StudioLR has created a new identity for the D-Day Museum, renaming it as D-Day Story to coincide with the museum’s £4.5 million redevelopment.
Located in Portsmouth, the museum tells the story of the Allied forces’ invasion of Normandy on 6 June 1944 during the Second World War, which led to the liberation of large parts of Europe from Nazi control – and ultimately Allied victory.
To coincide with the 75th anniversary of D-Day in 2019, the museum has been awarded £4.5 million by the Heritage Lottery Fund to revamp its exhibition spaces, as well as improve its activities and events programme.
As part of the transformation project, Portsmouth City Council commissioned Edinburgh-based consultancy StudioLR – who worked in collaboration with brand strategist Scott Sherrard – to rebrand the museum. The new identity aims to appeal to both older and younger audiences, repositioning D-Day Story from a strictly “military museum” to one that focuses on personal stories as well, says StudioLR.
The new logo juxtaposes these two ideas, adds the studio, as the centre of the “D” symbol at first appears to show a bullet hole or a barbed-wire tear. Look closer however, and it actually depicts the English and French coastlines, with distressed areas where most of the boats departed from and arrived at during the D-Day landings.

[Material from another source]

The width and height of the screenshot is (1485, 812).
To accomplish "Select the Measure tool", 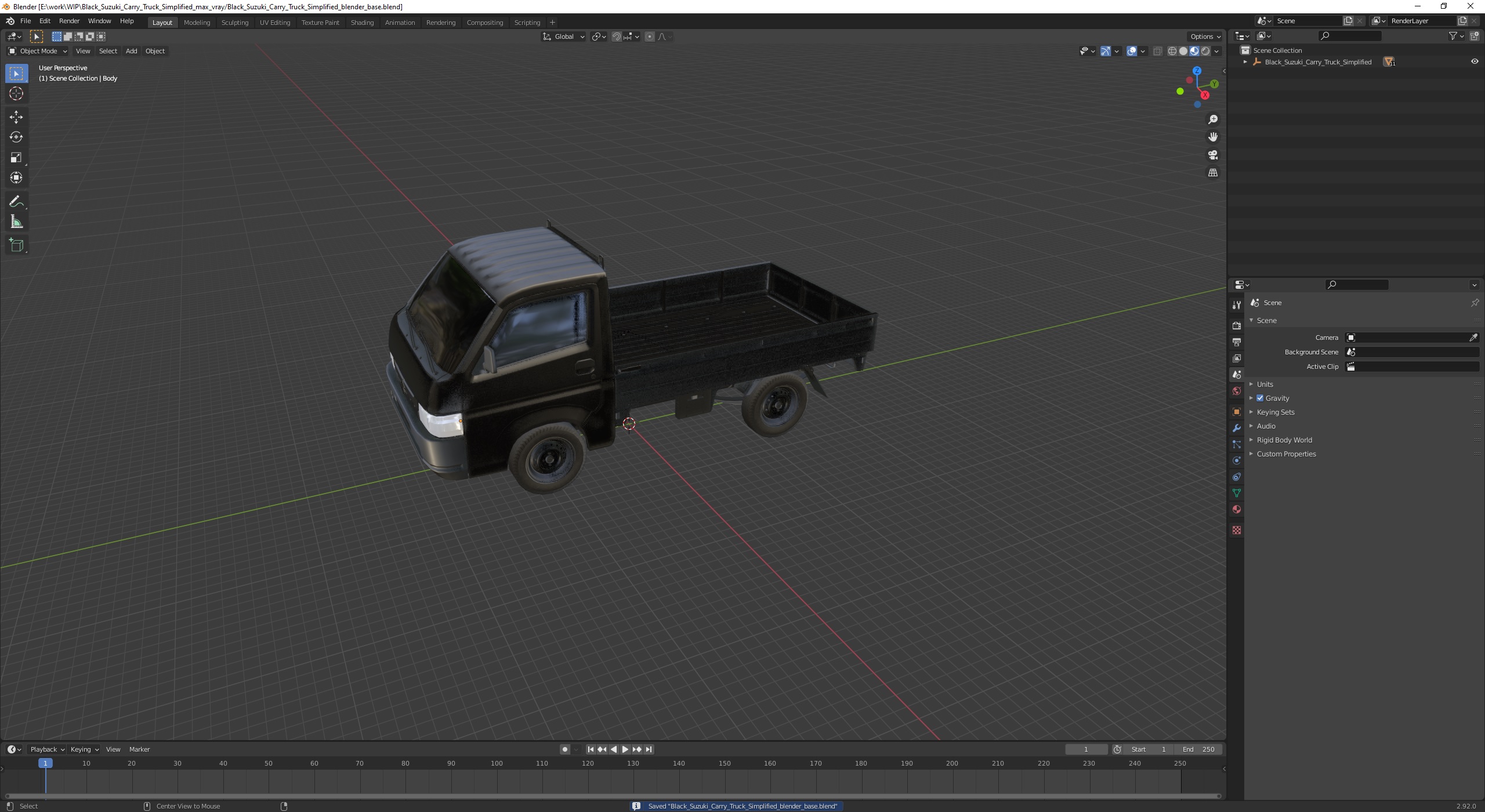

A core colour palette of yellow and black has been introduced to give the museum a more “contemporary” look, says StudioLR design director Dave King, ditching the khaki and green colours typically associated with military institutions. The choice of colours also highlights the “dark” and “light” side of the personal stories behind D-Day.
D-Day Story’s new identity is rolling out across all touchpoints, ahead of the museum reopening in Spring 2018.